SOURCE EXTRACT -
----------------------------------------
# Ft Pickens



## KingMacDaddy (Feb 22, 2016)

Holly molly guys! I finally made it to ft Pickens and I keep finding these things!! What are they? And can I fish w them???


----------



## KingMacDaddy (Feb 22, 2016)

Dude I can't get my pic to post.... But they look like baby lobsters walking around. Any idea what they are?


----------



## GROUPERKING (Sep 28, 2011)

Bugs or crabs ?


----------



## Caleb 850 (Mar 23, 2016)

Do you have any idea of what you know they are not that might help a little.


----------



## KingMacDaddy (Feb 22, 2016)

Honestly, it looks exactly like a baby lobster or crawdad. Brown, w 2 pinchers, tail like a crawfish. But they're not red though, they're dark brown. 

I've seen a bunch of post about ghost shrimp, but idk what a ghost shrimp looks like. Might be them. Idk. I really wanna fish w them lol


----------



## Pier#r (Oct 2, 2007)

Maybe Mantis shrimp?


----------



## KingMacDaddy (Feb 22, 2016)

It looks a lot like that, but I don't see pinchers. These guys got pinchers and they're crawling all over ft Pickens camp ground. I hope they survive the night cause I'm so gonna use me as bait tomorrow haha


----------



## ghost95 (May 4, 2009)

Somebody's crawfish probably escaped. They are brown before you boil them.


----------



## Chechem (Mar 20, 2016)

Mantis Shrimp can't survive out of water for more than a few minutes, so not that.

Most likely crayfish.


----------



## KingMacDaddy (Feb 22, 2016)

Omagah! It finally posted. Here they are


----------



## stewart_fish (May 13, 2009)

Dang those are crawfish. Hopefully you can find a bunch more. Eat em!! Watch em be good saltwater fishing bait.


----------



## KingMacDaddy (Feb 22, 2016)

I thought they might have been. They huge! Some of the biggest crawfish I've seen. And they were just walking around last night ft Pickens campground. Bout scared the dog half to death lol


----------



## Rebelmoon (Sep 11, 2015)

Escaped crawfish


----------
----------------------------------------
WRITTEN REQUEST 1 -
Answer these three questions about the Ft Pickens forum thread:
(a) What color does KingMacDaddy say the creatures are?
(b) According to Chechem, why can't they be mantis shrimp?
(c) Where does KingMacDaddy say the creatures were crawling around?

INPUT -
----------------------------------------
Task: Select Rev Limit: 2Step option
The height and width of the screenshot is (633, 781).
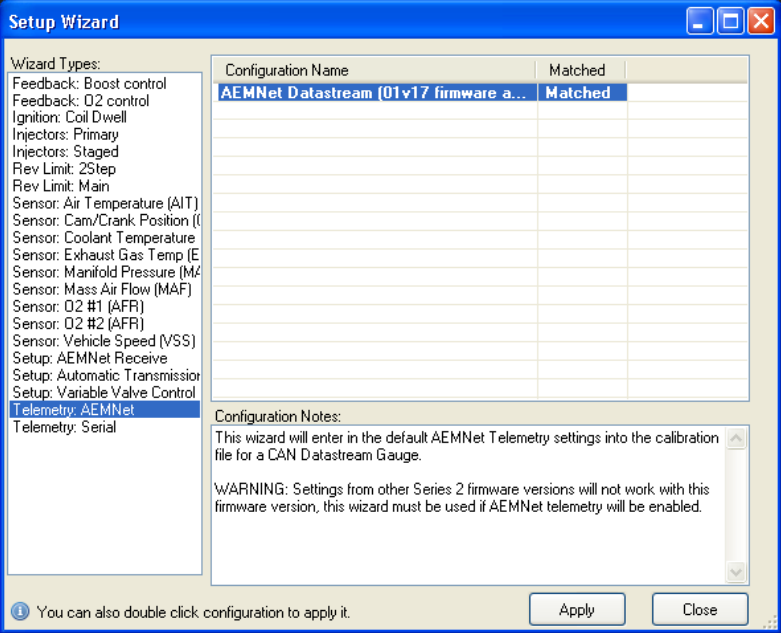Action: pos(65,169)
----------------------------------------
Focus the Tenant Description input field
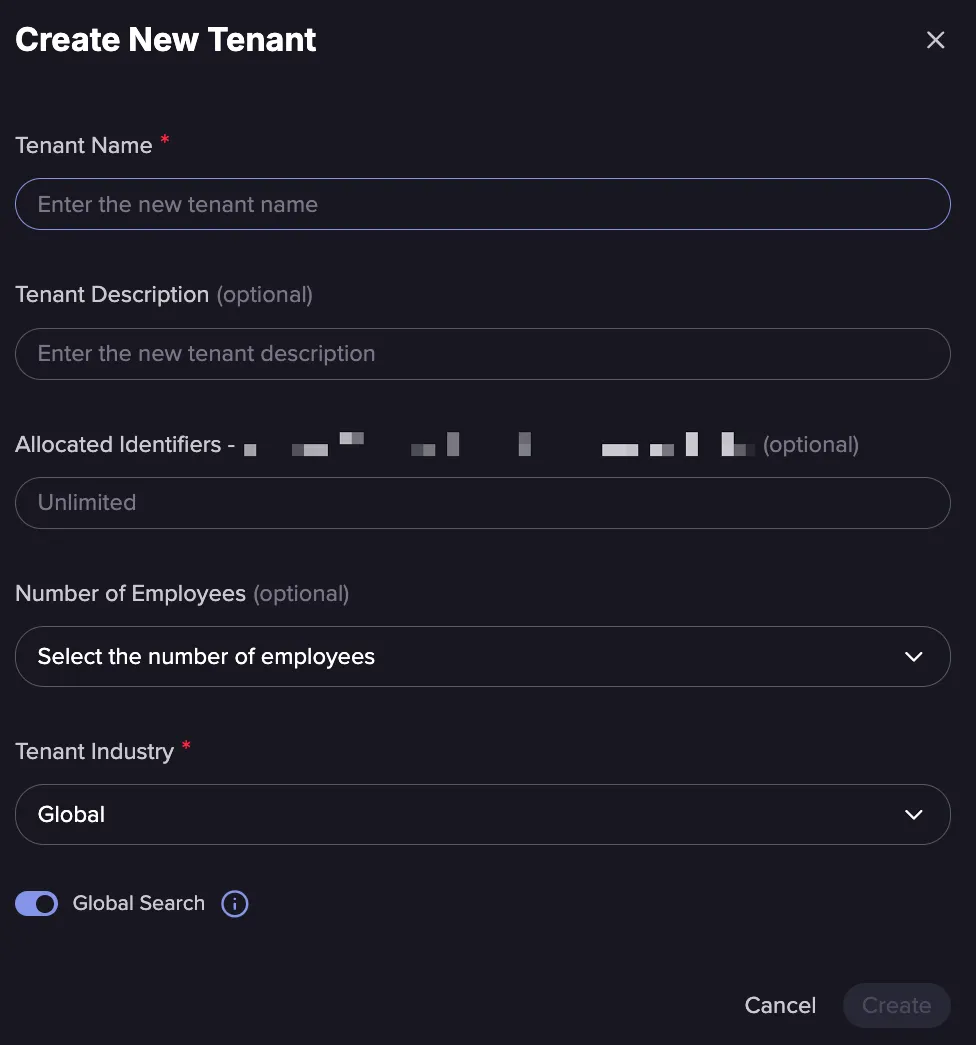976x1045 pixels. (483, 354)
----------------------------------------
WRITTEN REQUEST 2 - Write out the rows between the line holding "Task: Select Rev Limit: 2Step option" and the line holding "Action: pos(65,169)", inclusive, leaving out the pictures.

CORRECT ANSWER 1 -
(a) Dark brown, not red.
(b) Mantis shrimp can't survive out of water for more than a few minutes.
(c) At the Ft Pickens campground.

CORRECT ANSWER 2 -
Task: Select Rev Limit: 2Step option
The height and width of the screenshot is (633, 781).
Action: pos(65,169)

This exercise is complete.